Studio album by Thee More Shallows
- Released: September 20, 2004 (UK) July 12, 2005 (US)
- Genre: Indie rock
- Length: 39:52
- Label: Monotreme Records (UK) Turn Records (US)

Thee More Shallows chronology
| A History of Sport Fishing (2002) | More Deep Cuts (2004) | Cuts Plus Two (2005) |

= More Deep Cuts =

More Deep Cuts is the second studio album by American indie rock band Thee More Shallows. It was originally released on Monotreme Records in 2004. It was re-released on Turn Records in 2005. Later printings were released with an alternative cover.

Professional ratings
Review scores
| Source | Rating |
| AllMusic |  |
| East Bay Express | favorable |
| Exclaim! | favorable |
| Punknews.org |  |
| Uncut | 4/5 |

==Critical reception==

Sharon O' Connell wrote in Time Out London, October 2004: "...this is a thing of impossible beauty -- sweet, fierce, fragile, funny, heavy, strangely skewed and independently-minded. It's Grandaddy, Elliot Smith, Queens of the Stone Age, Swell, the glitchy side of Sparklehorse, Ralph Vaughan Williams and Tortoise, kissed by neo-classical grace and grazed by white noise. It's goddamned gorgeous.
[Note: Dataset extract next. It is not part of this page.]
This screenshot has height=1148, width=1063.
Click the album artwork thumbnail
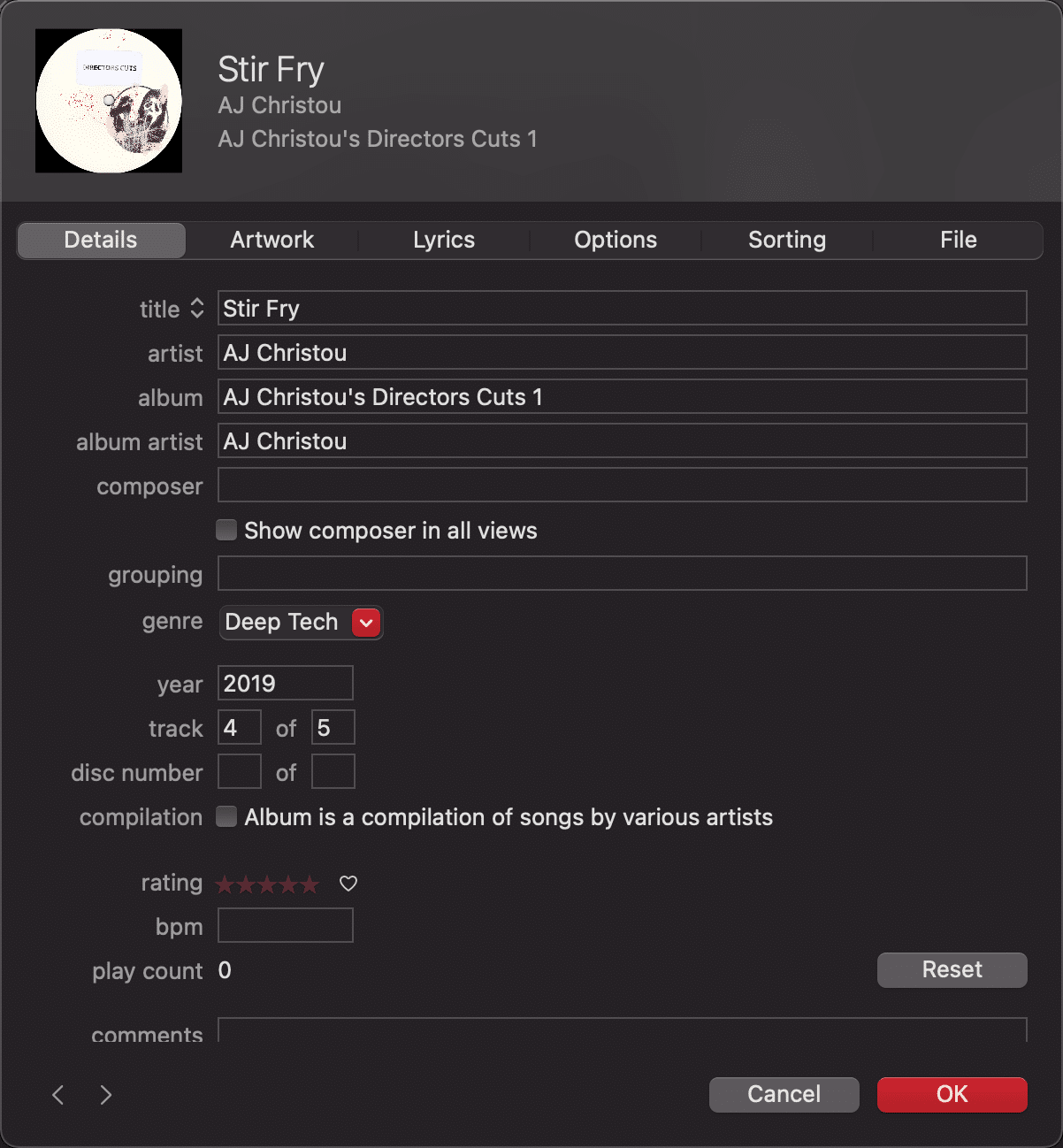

Amy McGill gave the album an 8/10, in Rock Sound, September 2004, writing: "Fueled by an excess of imagination and dizzying noise assault. 'More Deep Cuts' is a remarkable, mercurial masterpiece."

Eden Parke, writing for Uncut, November 2004, gave the album a 4/5: "Kesler's softly spoken vocals provide a focus around which his songs blossom in an often euphoric fashion, and the inspired use of strings and toy pianos to flesh out the sound is never overstretched. Deeply addictive."

Luke Drozd, in Tasty Fanzine, September 2004, said: "Just listen to the immaculate and minute observations present here and it is clear that you are in the presence of true storytellers. I really can't express how much I love this record. It serves as a document as to what everything about an album should be. A remarkable achievement."

Hari Kunzru, writing in Wallpaper, September 2004, said: "San Francisco alt.rock has a unique aesthetic, one part beard and dungarees one part feral skate punk. Thee More Shallows, now on their second album, are coming through as one of the city's most appealing bands."

Sean 0, in Organ Art Magazine, September 20, 2004, gave the record Album of the Week honors, writing: "Whoooosh, this is glowing, this is uplifting, this is an utter heartwarming treasure, this is one of the most beautiful set of songs for a long long time ... One of the most beautifully rewarding albums you'll hear this year - do make the effort to find it, it's special."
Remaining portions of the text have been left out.